Mereka membikin negara dalam negara atau mengangkat seorang imam yang dibaiat adalah karena menganggap tidak adanya imam dan penguasa yang sah. Ini merupakan syubhat berikutnya. Karena sesungguhnya penguasa yang sekarang berkuasa, memiliki kekuatan dan wilayah kekuasaan selama dia masih muslim, maka dia adalah penguasa yang sah dan diterapkan semua hadits-hadits tadi kepadanya. Seperti wajibnya taat pada yang ma’ruf, haramnya memberontak, dan ancaman-ancaman bagi orang yang keluar dari jama’ah dan penguasanya.

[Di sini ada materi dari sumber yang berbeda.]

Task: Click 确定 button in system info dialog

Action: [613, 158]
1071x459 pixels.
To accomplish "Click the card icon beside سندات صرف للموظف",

Hadits-hadits tersebut justru sebenarnya membantah mereka, -kelompok-kelompok sesat tadi- yang tidak mau mengakui keberadaan penguasa yang sah, tidak mau mentaatinya, bahkan memberontak dan menentang penguasa tersebut. Kalau mereka mati, maka niscaya matinya adalah mati jahiliyah. Adapun kedhaliman, korupsi, kolusi ataupun nepotisme yang dilakukan oleh mereka, tidaklah menggugurkan statusnya sebagai penguasa. Perhatikan hadits berikut:
أَلاَ مَنْ وَلَى عَلَيْهِ وَالٍ، فَرَآهُ يَأْتِيْ شَيْئًا مِنْ مَعْصِيَةِ اللهِ فَلْيَكْرَهُ الَّذِيْ يَأْتِي مِنْ مَعْصِيَةِ اللهِ، وَلاَ يَنْزِعَ يَدًا مِنْ طَاعَةٍ
Ketahuilah barangsiapa yang dipimpin oleh seorang pemimpin, kemudian dia melihatnya mendatangi suatu kemaksiatan kepada Allah subhanahu wata’ala, maka hendaklah ia membenci kemaksiatannya, namun jangan mencabut tangannya dari ketaatan. (HR. Muslim, Ahmad dan Ad-darimi)
Bahkan sekalipun penguasa tersebut jahat, tidak mau mengikuti sunnah, hatinya seperti hati setan, memukul punggung-punggung dan merampas harta kita, Rasulullah shalallahu ‘alaihi wasallam tetap memerintahkan untuk menaatinya dan tidak memberontak kepadanya:
يَكُوْنُوْا بَعْدِيْ أَئِمَّةٌ لاَ يَهْتَدُوْنَ بِهُدَايَ وَلاَ يَسْتَنُوْنَ بِسُنَّتِيْ، سَيَقُوْمُ فِيْهِمْ رِجَالٌ قُلُوْبُهُمْ قُلُوْبُ الشَّيَاطِيْنِ فِي جُثْمَانِ إِنْسٍ. قَالَ قُلْتُ: كَيْفَ أَصْنَعُ يَا رَسُوْلَ اللهِ إِنْ أَدْرَكْتُ ذَلِكَ؟ قَالَ: تَسْمَعُ وَتُطِيْعُ ِللأَمِيْرِ وَإِنْ ضُرِبَ ظَهْرُكَ وَأُخِذَ مَالُكَ فَاسْمَعْ وَأَطِعْ
Akan terjadi setelahku penguasa-penguasa yang tidak mengikuti petunjukku dan tidak bersunnah dengan sunnahku, akan muncul di tengah mereka para laki-laki yang hati-hati mereka adalah hati-hati setan dalam tubuh-tubuh manusia. Aku berkata: Apa yang aku perbuat jika aku mengalami keadaan itu? Beliau berkata: Dengar dan taat pada penguasa walaupun dipukul punggungmu dan dirampas hartamu! Dengarlah dan taatilah! (HR. Bukhari dan Muslim)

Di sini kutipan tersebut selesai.